What did Donald Trump do today?
He admitted he'd lied to the American people about his business interests in Russia.
This morning, Michael Cohen, Trump's fixer and longtime Trump Organization executive, pleaded guilty to lying to Congress. Cohen admitted that he'd lied to protect Trump politically, by (falsely) saying that Trump wasn't seeking to do business in Russia during the campaign.
Since entering politics, Trump has insisted over and over again that he had no business interests in Russia.
Reacting to the Cohen plea, Trump was forced to admit this afternoon that he'd been pursuing a massive construction project in Moscow well into 2016, and that, notwithstanding his years of denials, that "everybody knew about it."
Specifically, as BuzzFeed News reported today, Trump was dealing directly with Dmitry Peskov, a Putin lieutenant. Trump wanted to give Putin a $50 million penthouse in the proposed Moscow Trump Tower, in the hopes of making the money back from other Russian oligarchs.
Voters knew none of this. Almost all of the 2016 Republican primaries had taken place by the time work finally stopped on the project. That fact raises national security concerns.
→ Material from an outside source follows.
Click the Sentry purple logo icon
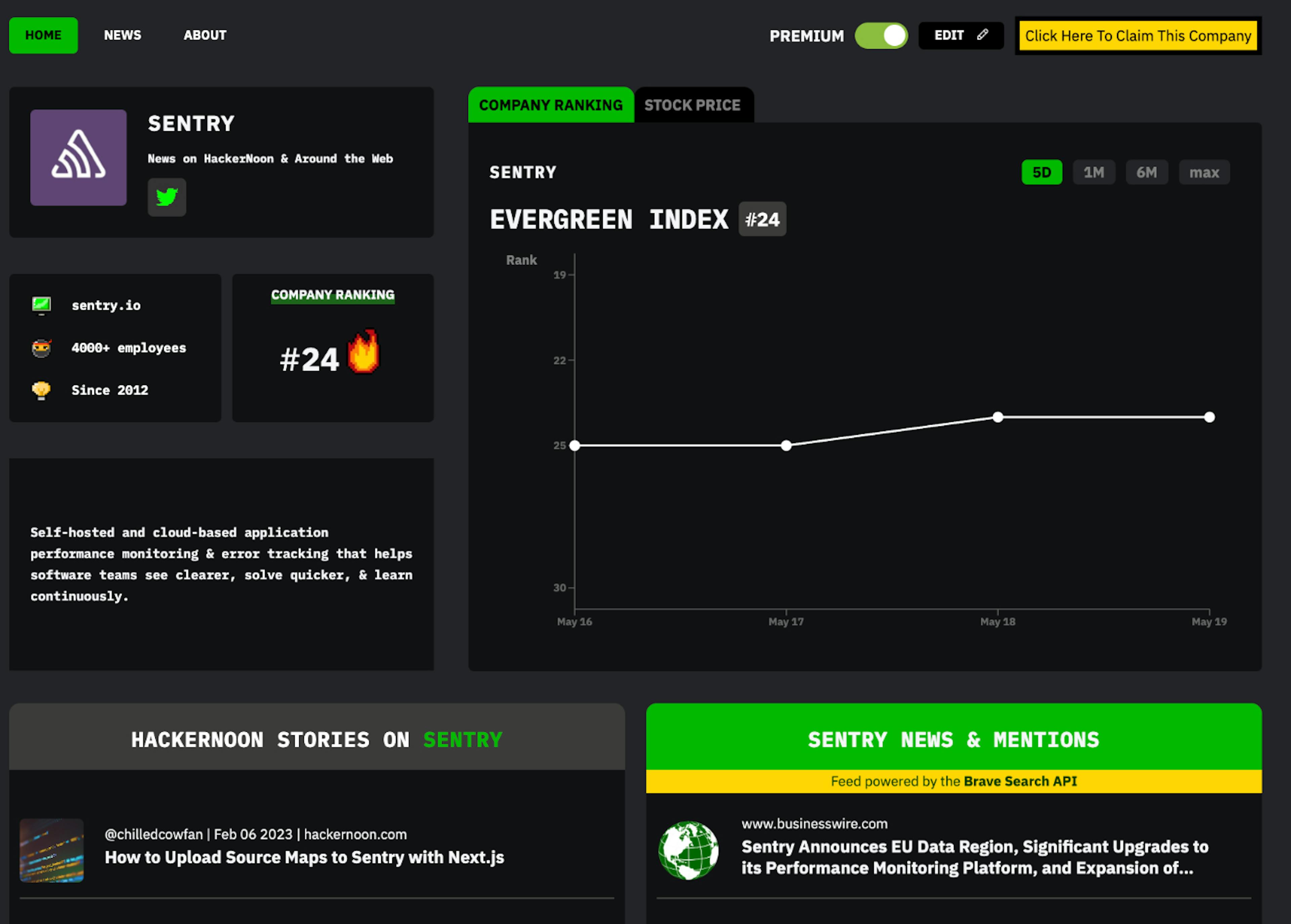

By engaging in secret deals with Russian interests, and deliberately concealing them from voters, Trump gave the Putin regime leverage over him.
This may to some extent explain Trump's astonishing deference to Putin, even after he became president. And that in turn would explain Putin's willingness to go extraordinary lengths to make sure that Trump became president.
Why should I care about this?
- It's bad if a presidential candidate hands a hostile foreign power the tools to blackmail him with.
- It's wrong to lie to voters about things that would make them not vote for you if they knew the truth.
- The part where Trump tried to give Vladimir Putin a $50 million gift.